Почему бы вам не пойти в свою церковь? — упирался я. — Почему вы не обратитесь к нормальному белому священнику?
Он помялся и, в конце концов, говорит:
Не могу. То есть, я, конечно, бывал в Нибо. Туда моя сестра молиться ходит. Только преподобный Энт-висл, проповедник тамошний, он, это... — запнувшись, Этельред Брентли, казалось, совсем потерял дар речи.
Он — что? — добивался ясности я.
Ах, ну, в общем, он меня вышвырнул, — все-таки выговорил он сдавленным голосом. — Он сказал, что я...— Он снова смолк и со вздохом опустил голову. — Он сказал...

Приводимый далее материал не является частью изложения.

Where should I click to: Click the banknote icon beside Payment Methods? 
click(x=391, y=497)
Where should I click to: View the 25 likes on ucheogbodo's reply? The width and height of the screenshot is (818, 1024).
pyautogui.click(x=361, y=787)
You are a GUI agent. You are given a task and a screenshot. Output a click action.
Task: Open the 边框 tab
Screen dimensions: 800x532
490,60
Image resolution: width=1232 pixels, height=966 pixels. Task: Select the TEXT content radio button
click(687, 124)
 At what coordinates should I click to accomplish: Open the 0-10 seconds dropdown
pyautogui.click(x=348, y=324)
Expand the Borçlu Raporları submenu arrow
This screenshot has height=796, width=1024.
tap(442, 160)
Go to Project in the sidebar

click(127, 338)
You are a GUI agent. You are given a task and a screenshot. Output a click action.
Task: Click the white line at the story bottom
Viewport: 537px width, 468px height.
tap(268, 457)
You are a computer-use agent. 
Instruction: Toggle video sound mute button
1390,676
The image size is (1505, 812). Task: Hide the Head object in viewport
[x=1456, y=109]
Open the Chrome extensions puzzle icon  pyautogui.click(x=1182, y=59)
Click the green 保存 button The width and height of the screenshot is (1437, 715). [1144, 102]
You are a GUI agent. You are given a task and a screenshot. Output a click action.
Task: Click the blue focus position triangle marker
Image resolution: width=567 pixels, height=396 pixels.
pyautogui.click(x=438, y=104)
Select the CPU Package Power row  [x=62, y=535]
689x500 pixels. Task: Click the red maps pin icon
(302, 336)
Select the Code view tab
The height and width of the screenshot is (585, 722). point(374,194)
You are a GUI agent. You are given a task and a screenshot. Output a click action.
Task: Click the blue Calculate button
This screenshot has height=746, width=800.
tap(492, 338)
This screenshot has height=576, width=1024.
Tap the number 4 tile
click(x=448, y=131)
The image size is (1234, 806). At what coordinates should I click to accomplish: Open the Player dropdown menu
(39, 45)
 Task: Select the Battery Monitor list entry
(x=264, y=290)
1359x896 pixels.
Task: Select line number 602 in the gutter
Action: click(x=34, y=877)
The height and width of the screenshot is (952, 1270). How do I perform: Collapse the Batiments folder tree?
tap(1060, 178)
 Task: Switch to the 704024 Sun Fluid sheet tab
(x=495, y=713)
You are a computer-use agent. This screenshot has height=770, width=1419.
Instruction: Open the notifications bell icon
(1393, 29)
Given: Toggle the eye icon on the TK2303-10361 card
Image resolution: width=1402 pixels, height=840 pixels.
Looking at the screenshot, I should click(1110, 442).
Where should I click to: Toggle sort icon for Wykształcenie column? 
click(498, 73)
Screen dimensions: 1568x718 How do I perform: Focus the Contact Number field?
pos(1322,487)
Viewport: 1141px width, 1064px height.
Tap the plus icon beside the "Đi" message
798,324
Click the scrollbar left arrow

Ну-ну, что он сказал? — не унимался я.
Сказал, что содомлянину нет хода в дом Божий. Мол, в Библии так прописано. Прямо так и сказал, я каждое его слово помню. Сказал, что я содомлянин. А содомляне злы и весьма грешны пред Господом. Так что я не могу пойти в церковь в Нибо. Да и нигде не могу. — Он с болью поглядел на меня, в его глазах стояли слезы. — Скажите, проповедник, чем искупить мне это?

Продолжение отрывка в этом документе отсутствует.